__抜粋文__
最近はロレックスなどの高級腕時計はかなり価値が高騰していますね!
テレビ番組にも登場し、また先日のコラムでも取り上げましたが最近では「ロレックス投資」なるものまで登場し、値上がりを期待して購入する人たちも増えているほどです。
そして投資目当てなどは関係なく、普通に使用していく人たちにとっても万一手放すときはそれなりの価値を保っていてほしいものです。
また売却せずずっと使うという人たちにとっても長く良い状態を保ってほしいと思うのは当たり前です。
そこで今回は、ロレックスをはじめとする高級腕時計の機能・価値を落とさないための保管やメンテナンスについてまとめてみました!
ロレックスの時計の状態・価値を落とさないために
高級腕時計における「保管」の大切さ
前述しましたがロレックスを大切に保管し、正しいメンテナンスをする最大の目的は「ロレックスの価値・機能の2つを低下させない」ということです。
価値が低下すれば手放す際の価格が低下してしまい、投資目的で所持する場合は「失敗」する可能性も高まります。
また投資など考えていない場合も売却時の価格があまりにも安いと買い替えなどの時に都合が悪いですし、何よりも悲しいですよね…。
機能の低下についても価値と直結する面もありますが、これだけ高いコストをかけて購入しておきながらちょっとした不具合や時刻のずれなどにしばしば直面するようになってしまうと「何のために高いコストを払って購入したのか?」という気持ちにもなってしまいます。
ロレックス以外の時計にも言えることですが、こうした価値や機能の低下は(よほどの衝撃アクシデントなどを除けば)日々の保管とメンテナンスでかなり防げると言えます。
ちょっとした保管や手入れ、メンテナンスの習慣にちょっとしたお金と時間を投資することは決して損することはありませんし、いろいろな意味でコスパが良いと言えるのではないでしょうか。
「使わなければいい」というものではない
一般にロレックスなどの高級腕時計に限らずブランド品全般では、「使うほど中古品(リユース)での価値がなくなっていく」というのが常識です。
確かにブランド買取の現場でも「使用感の強いものはランクが低めになり、ないほど(使用していないほど)状態が良いとみなされて価格が高くなる」のが当たり前です。
ただロレックスについてはどうか? というと、必ずしもこれに当てはまらないということが言えます。
数字について一概には言えませんが、一般にロレックスは最低3か月に1回程度は動かした方が(使用した方が)良いと言われています。
理由として、基本的には定期的にゼンマイを巻いたり、動かしたりする前提で設計されているということもあり半年、一年というスパンで放置することはかえって良くない…という考え方があります。

__作業内容__
1. ロレックスの保管に関する文章によると、ロレックスは最低どのくらいの頻度で動かした方がよいとされていますか。
2. ロレックスの保管に関する文章から、見出しとして置かれている行をすべて抜き出してください。
3. ロレックスの保管に関する文章を、最後の文に続けて書き進めてください。

__資料抜粋__
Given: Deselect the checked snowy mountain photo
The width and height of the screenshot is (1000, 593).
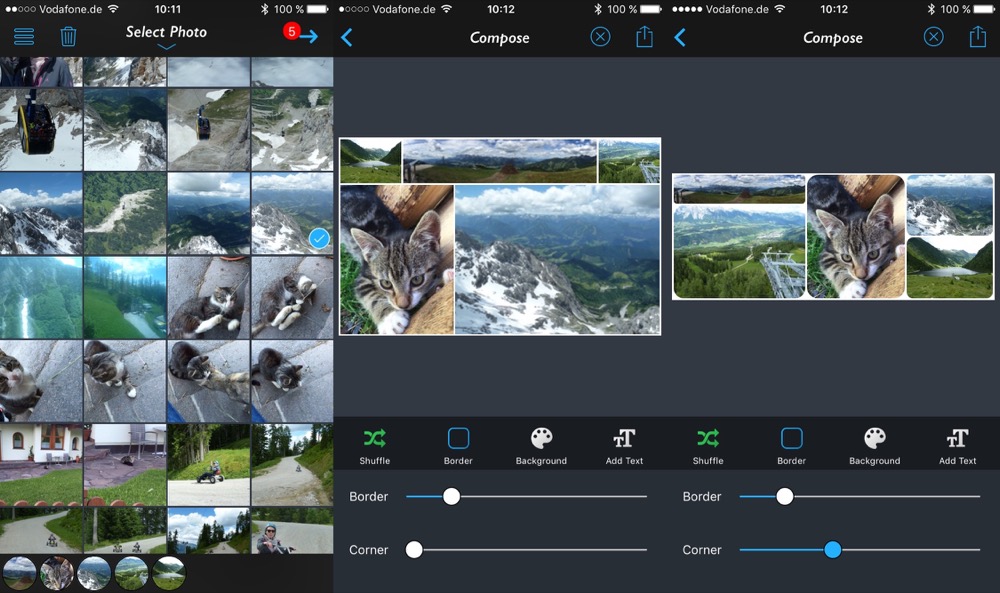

__解答__
1. 最低3か月に1回程度です。

2.
・ロレックスの時計の状態・価値を落とさないために
・高級腕時計における「保管」の大切さ
・「使わなければいい」というものではない

3.
仮にまったく使用しないとしても部品やオイルなどは時間とともに劣化していきますし、ゼンマイその他の機構を「まったく起動させない」状態で長時間経過することはむしろ時計としての健康を損なう…?
というイメージを持った方が良いのかもしれません。
例外として何らかの事情、目的で「手放すときに中古にしたくない。新品未使用の状態を維持しておきたい」という場合はこの限りではありませんが、少しでも使用していくのであれば割り切って定期的に着用するのが時計のため…と考えていいと思います。
ロレックスにやさしい保管方法とは
保管場所を決める4つのポイント
ロレックスを保管する場所は次の4つのものを避けた方が良いでしょう。
日光を避ける…
文字盤が日焼けのような形で変色する場合があります。 またベルトが革製の場合は痛みにつながるケースもあり、基本的には暗所での保管がお勧めです。
磁気を避ける…
電化製品全般ですが、特に電子レンジやPCやスマホなどに長時間近づけると内部パーツの稼働に影響を与えてしまい、モーターなどに狂いを生じ時刻の精度が狂う場合があるので注意です。
湿気を避ける…
機械式時計の場合、内側に一回湿度がこもってしまうと厄介なことになります。じめじめした場所はよくないのでせめて定期的な換気ができる場所にしたいものです。
落下しやすい場所を避ける
自身その他で棚などからケースごと落下をした場合影響がないとは言えません。
高所に保管する場合は軽く意識した方が良いと思います。
少し保管に気を使い過ぎでは…?感じる人もいるかもしれませんが、
時間ベースで見ていくとロレックスは着用している時間より保管時間の方が圧倒的に長いものです。
その大半の時間を時計に「どこで過ごさせるか」という判断は大切です。
保管アイテムに投資するのも方法
ロレックスの保管ということであれば、上記4つのものを避けるという意味でもまず購入時についてくる保管ケースの活用は必須という所でしょう。
外して何となく置いておくだけなのか、それとも保管ケースにその都度戻しているのか…
使用頻度や生活習慣によるのでしょうが、ひと手間かけてでも「ここに戻す」という習慣で丁寧に扱われたロレックスの状態は変わってくるものですし、誰にでもできる取り組みだと思います。
また複数本ロレックスがある場合は「コレクションボックス」のように複数収納できるケースも比較的安価に販売されているので保管場所としてはお勧めです。
さらに一歩進むのであればただ収納するケースだけでなく「ワンディングマシーン」を活用する手もあります。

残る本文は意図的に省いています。